Page extract ::
________________
I made those changes  in the recovery.conf file but I am still having
streaming replication stay broken after any sort of network
interruption until someone manaully comes along and fixes things by
restarting the standby or if it's been too long resynchronizing the
base.

I think it's a network interruption that is triggering the break down,
but I don't have anything to prove it.

wal_keep_segments are set to 250, which was supposed to give us a few
hours to fix the issue but it seems we blew through that many last
night and such when someone got around to fixing it the standby was
too far behind.


my #1 problem with this right now is I can't seem to reproduce on
demand with virtual machines in our development area.

this is the recovery.conf file, see any problems with it? maybe I
didn't do some syntax right right ?

[postgres@<redacted> data9.0]$ cat recovery.conf
standby_mode =3D 'on'
primary_conninfo =3D 'host=3D<redacted> port=3D5432 user=3Dpostgres
keepalives_idle=3D30 keepalives_interval=3D30 keepalives_count=3D30'



thanks
..: Mark

p.s. looking forward to 9.1 where a standby can be started with
streaming from scratch. that sounds nice.
________________
Supplied material ::
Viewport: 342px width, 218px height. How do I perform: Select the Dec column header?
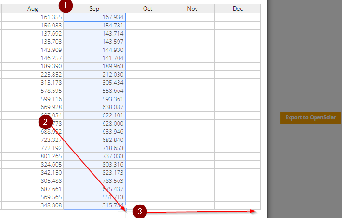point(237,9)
________________
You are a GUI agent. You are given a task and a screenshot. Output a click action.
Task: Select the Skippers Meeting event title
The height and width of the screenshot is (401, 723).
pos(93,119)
________________
Set problem 1 :: In the replication post, what value is wal_keep_segments set to?
Set problem 2 :: How would you render this sentence from the replication post in Spanish: "I think it's a network interruption that is triggering the break down, but I don't have anything to prove it."
Work only from the replication post and leave the listing aside.

Exercise answer 1 :: 250

Exercise answer 2 :: Creo que es una interrupción de la red lo que está provocando la falla, pero no tengo nada que lo demuestre.